**DATA EXTRACT**
-- START --

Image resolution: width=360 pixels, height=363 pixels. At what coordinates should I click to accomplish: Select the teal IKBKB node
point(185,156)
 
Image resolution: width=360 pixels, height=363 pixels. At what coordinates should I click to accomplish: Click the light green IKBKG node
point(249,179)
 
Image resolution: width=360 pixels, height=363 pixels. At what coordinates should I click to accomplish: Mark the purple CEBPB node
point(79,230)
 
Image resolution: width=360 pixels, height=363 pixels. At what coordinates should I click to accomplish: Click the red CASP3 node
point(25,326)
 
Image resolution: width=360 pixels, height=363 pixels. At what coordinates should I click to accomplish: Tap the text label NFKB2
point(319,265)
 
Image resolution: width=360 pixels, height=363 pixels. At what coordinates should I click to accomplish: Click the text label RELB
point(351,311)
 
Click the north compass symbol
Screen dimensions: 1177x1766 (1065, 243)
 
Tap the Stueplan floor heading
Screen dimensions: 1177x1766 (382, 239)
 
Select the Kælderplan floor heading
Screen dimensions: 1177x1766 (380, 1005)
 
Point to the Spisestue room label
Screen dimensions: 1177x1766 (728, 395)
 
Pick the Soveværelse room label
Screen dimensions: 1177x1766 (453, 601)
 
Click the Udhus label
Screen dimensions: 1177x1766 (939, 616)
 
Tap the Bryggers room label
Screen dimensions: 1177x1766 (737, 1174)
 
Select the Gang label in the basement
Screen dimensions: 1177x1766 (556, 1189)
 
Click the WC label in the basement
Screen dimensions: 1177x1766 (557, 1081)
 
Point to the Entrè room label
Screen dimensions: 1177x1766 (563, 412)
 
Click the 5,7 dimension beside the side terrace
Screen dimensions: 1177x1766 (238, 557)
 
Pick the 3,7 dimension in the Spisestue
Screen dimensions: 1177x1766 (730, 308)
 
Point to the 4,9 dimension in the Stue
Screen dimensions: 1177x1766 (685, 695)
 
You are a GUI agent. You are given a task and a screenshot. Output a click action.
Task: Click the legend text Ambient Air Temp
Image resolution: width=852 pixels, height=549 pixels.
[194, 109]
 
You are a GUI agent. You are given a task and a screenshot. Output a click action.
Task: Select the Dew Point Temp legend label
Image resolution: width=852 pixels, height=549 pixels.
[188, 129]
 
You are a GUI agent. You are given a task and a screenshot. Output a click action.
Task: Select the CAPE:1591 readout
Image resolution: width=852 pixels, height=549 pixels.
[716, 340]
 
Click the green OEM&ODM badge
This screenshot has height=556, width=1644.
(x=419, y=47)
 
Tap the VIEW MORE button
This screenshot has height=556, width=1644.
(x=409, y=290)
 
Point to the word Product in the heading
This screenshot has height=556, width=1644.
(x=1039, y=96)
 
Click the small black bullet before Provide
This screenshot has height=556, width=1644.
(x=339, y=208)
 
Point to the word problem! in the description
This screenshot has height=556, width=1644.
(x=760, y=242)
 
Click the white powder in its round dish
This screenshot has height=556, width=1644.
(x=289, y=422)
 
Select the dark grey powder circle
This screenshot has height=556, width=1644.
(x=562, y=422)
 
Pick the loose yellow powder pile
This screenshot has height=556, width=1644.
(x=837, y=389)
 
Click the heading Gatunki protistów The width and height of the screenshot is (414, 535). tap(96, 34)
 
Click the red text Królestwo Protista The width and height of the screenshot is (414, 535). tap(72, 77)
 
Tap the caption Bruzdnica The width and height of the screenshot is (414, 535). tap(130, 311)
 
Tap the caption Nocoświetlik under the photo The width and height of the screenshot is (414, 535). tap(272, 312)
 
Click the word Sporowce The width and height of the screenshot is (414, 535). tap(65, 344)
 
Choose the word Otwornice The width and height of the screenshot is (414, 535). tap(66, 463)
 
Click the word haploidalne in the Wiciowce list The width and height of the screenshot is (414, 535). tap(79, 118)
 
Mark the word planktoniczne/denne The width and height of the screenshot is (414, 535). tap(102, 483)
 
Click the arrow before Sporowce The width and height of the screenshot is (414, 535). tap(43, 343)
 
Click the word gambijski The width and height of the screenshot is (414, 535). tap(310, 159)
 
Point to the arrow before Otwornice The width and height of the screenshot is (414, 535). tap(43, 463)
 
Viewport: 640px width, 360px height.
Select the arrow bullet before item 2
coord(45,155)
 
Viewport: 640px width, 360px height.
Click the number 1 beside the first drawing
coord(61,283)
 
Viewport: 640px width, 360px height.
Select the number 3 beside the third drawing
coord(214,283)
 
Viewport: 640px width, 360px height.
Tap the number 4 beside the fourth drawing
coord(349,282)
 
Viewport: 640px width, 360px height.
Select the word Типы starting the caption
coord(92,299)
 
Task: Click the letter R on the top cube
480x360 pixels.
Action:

-- END --

**INSTRUCTION**
Rescale the stretch from the start of the material through the line that contains "point(249,179)", both ends included. Reproduce every line with its request, and multiply only the coordinates in the answers by 1.1, rounding to whole numbers with halves rounded up.

**SOLUTION BELOW**
Image resolution: width=360 pixels, height=363 pixels. At what coordinates should I click to accomplish: Select the teal IKBKB node
point(204,172)
 
Image resolution: width=360 pixels, height=363 pixels. At what coordinates should I click to accomplish: Click the light green IKBKG node
point(274,197)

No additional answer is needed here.